In the second part of this blog post series we learned how modules can use the DI container, simply by placing a
services.yaml file in the module’s root directory. However, we did the actual code extension in the traditional way by registering an extension in the metadata.php file for a shop class.
But why not simply extend a shop service directly in the
services.yaml file? In this case, the file extension with the somewhat strange
_parent construct could be dropped. Why not just create a subclass of a shop service and register it under the key of the original class? That, actually, would be obvious.
Unfortunately, that won’t work: As a matter of fact, OXID framework will refuse to activate a module in which a service from the shop is overwritten. Why this harassment? Here are two reasons:
On the one hand, only a single module could extend one service. If two different modules try to do so, the module which is activated later, wins. This isn’t a desirable behaviour, is it.
Secondly, in a multi store environment, the change would automatically be active for all shops. One of the advantages of OXID modules is that they can be activated selectively for individual shops, while their installation in other shops would have no effect. But this would not work if shop services would have been replaced. In this case, all services would have always be changed for the entire installation.
But doesn’t this also apply to internal services of a module? In general yes – in practice no. Because, as described in the last blog post, we’d need to have a traditional entry point that is instantiated via
oxNew(). And this entry point would depend on whether the module is activated in a shop or not. This prevents that internal services of a module are called for sub-shops for which they are not intended.
But what if I know for sure that only one of my modules overwrites this one shop service, and that I need the change for all my sub-shops? Shouldn’t I be able to use the capabilities of the DI container? This is indeed a legitimate request. And this is where the
var/configuration/configurable_services.yaml file mentioned in the last blog post comes into the game. This is the only place where all services may be replaced by alternative implementations. The implementation itself can lie quietly in a module and can also be configured through the module’s
services.yaml file. Only the alternative implementation of the one service to be replaced needs to be entered in the
configurable_services.yaml file. This has to be done manually. The developer should make a conscious decision: Yes, I want to overwrite a shop service and I want to do this with exactly this one class from my module. In this way, the
configurable_services.yaml file also becomes documentation of which shop services have been replaced by alternative implementations in a particular project.
These implementations do not necessarily have to be located in an OXID module. There is also the possibility to do this in a normal composer package. And the DI container can also be used in this package: If the type is set to “oxideshop-component” in the
composer.json file of a composer package, the OXID composer plugin checks if there is a
services.yaml file in this package. If so, it will be included in the
generated_services.yaml file like an OXID module. The same applies here as for the
services.yaml file in modules: services can be configured within the package, but it is not possible to replace shop services. To do this, the service must be entered in the
However, this type of extension is an either/or: either a service is replaced or not. But what about code extensions that should only be active in certain subshops? The traditional OXID programming style with
oxNew() allows you to enable or disable class extensions specifically for individual subshops. With entries in the
configurable_services.yaml file this is not possible. What is entered here is valid for the entire installation, independent of the respective shop.

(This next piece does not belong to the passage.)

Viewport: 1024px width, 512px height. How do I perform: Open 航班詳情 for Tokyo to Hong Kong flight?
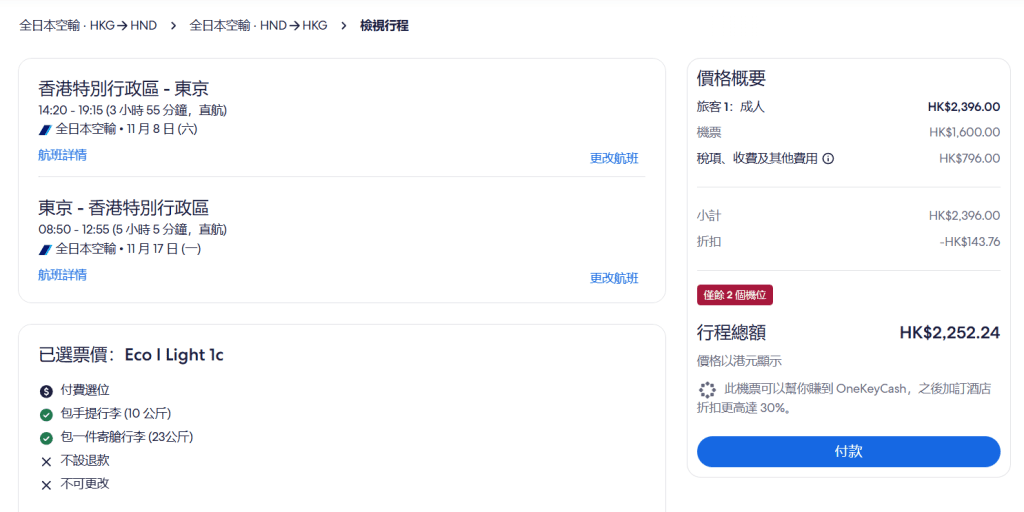click(62, 275)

This is where the other extension option comes into play, which is provided by the Symfony DI container: Events. A detailed explanation of how events work and how to configure them can be found in the Symfony documentation.
The principle is simple: event calls are placed at various points in the shop code. For these events you can subscribe to a so-called
EventSubscriber; and when the execution of the code reaches the appropriate place, the code of the
EventSubscriber is called. The subscriber is passed the event object, which, depending on the event, can also contain a certain payload. The developer documentation contains information on which events there are; there are also code examples that explain how to use them.
It should only be pointed out here that the
EventSubscribers can be written in a way that they are only called for shops for which the module is also activated. This can be easily done by not simply letting the subscriber implement the
EventSubscriber interface provided by Symfony, but inheriting it from the class
AbstractShopAwareEventSubscriber, which is part of the OXID framework. This automatically ensures that the corresponding
EventSubscribers are configured to know for which shops they are active. This is also done in the
generated_services.yaml file mentioned in the previous blog post of this series.
The same mechanism is implemented for the OXID console, which is based on the Symfony console. Again, you can register console commands in the DI container so that they are only active for certain shops. The abstract class to inherit from is called
AbstractShopAwareCommand, which is not very original.
And this brings us to the end of our short tour, where we showed how the Symfony DI container integrated in OXID can be used in module and project development. We hope that this helps you in your work; and of course we are always happy about Feedback.